Jambi, Agustus 2019
Ran turun dari bus Family Raya yang membawanya dari terminal Poris di Tangerang menuju Kabupaten Bangko, Jambi. Di depan sebuah ruko-ruko pinggir jalan yang kelihatan masih baru bus itu berhenti, menurunkan penumpang yang tumpah ruah bersama segunung bawaan mereka. Ini musim liburan kuliah semester genap, Ran datang jauh-jauh ke mari setelah memohon pada sahabat yang dulu seindekos sekaligus sejurusan dengannya di kampus, Shiwa.
Ran menggendong satu-satunya tas yang ia bawa dalam perjalanan ini. Ia segera menelepon Shiwa, mengabari bahwa ia sudah sampai di Bangko. Jalan raya di depannya kosong melompong, tak ada satu kendaraan pun yang lewat. Toko-toko di pinggir jalan juga sudah tutup. Sejak lima jam yang lalu bulan sudah menggantung di langit. Agaknya bus ini sampai terlalu malam untuk kota kecil di selatan Jambi ini.
Lima belas menit kemudian Shiwa datang dengan mobil kijang hijau botolnya. Ia memeluk Ran erat-erat sebelum menggiringnya masuk ke dalam mobil. Sudah satu tahun sejak terakhir mereka bertemu. Rasa rindu yang pekat menyelimuti seisi mobil. Kenangan masa kuliah berkelebatan di kepala Ran dan ia masih tak percaya akhirnya bisa bertemu kembali dengan cewek jenius ini.

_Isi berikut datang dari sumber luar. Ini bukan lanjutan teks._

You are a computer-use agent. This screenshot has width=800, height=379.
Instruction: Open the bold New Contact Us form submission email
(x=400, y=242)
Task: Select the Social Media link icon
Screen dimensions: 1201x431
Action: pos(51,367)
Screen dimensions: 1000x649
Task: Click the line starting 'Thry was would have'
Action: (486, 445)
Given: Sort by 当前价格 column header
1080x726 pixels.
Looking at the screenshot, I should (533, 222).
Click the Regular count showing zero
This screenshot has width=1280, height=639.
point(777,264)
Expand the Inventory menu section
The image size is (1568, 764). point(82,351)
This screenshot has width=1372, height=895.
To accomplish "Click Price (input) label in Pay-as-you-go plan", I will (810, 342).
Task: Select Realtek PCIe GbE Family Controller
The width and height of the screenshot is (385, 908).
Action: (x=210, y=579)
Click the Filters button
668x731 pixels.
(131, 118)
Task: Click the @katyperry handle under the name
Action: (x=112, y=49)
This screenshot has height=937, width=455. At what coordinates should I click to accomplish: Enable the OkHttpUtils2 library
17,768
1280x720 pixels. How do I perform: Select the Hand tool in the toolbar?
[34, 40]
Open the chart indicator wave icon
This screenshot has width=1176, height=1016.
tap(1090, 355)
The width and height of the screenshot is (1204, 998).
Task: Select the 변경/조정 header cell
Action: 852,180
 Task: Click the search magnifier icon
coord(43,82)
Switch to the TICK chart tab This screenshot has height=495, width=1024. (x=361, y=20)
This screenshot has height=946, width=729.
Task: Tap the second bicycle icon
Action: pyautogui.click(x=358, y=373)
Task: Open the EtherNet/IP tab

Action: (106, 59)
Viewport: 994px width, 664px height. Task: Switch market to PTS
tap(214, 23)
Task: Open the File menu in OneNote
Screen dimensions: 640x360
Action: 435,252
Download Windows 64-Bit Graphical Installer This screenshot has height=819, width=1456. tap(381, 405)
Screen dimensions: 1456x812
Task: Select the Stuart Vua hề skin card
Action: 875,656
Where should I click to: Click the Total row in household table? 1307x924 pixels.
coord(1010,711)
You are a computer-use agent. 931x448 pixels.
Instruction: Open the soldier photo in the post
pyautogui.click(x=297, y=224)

Mobil mereka melaju melewati daerah yang sepertinya pasar—semua tokonya sudah tutup—terus lurus menyeberangi sebuah jembatan yang berdiri di atas sungai yang hanya bisa Ran dengar suara arusnya saja.
“Sepi banget, ya, Wa. Padahal kalau di Jatinangor jam segini pasti masih ramai banget.”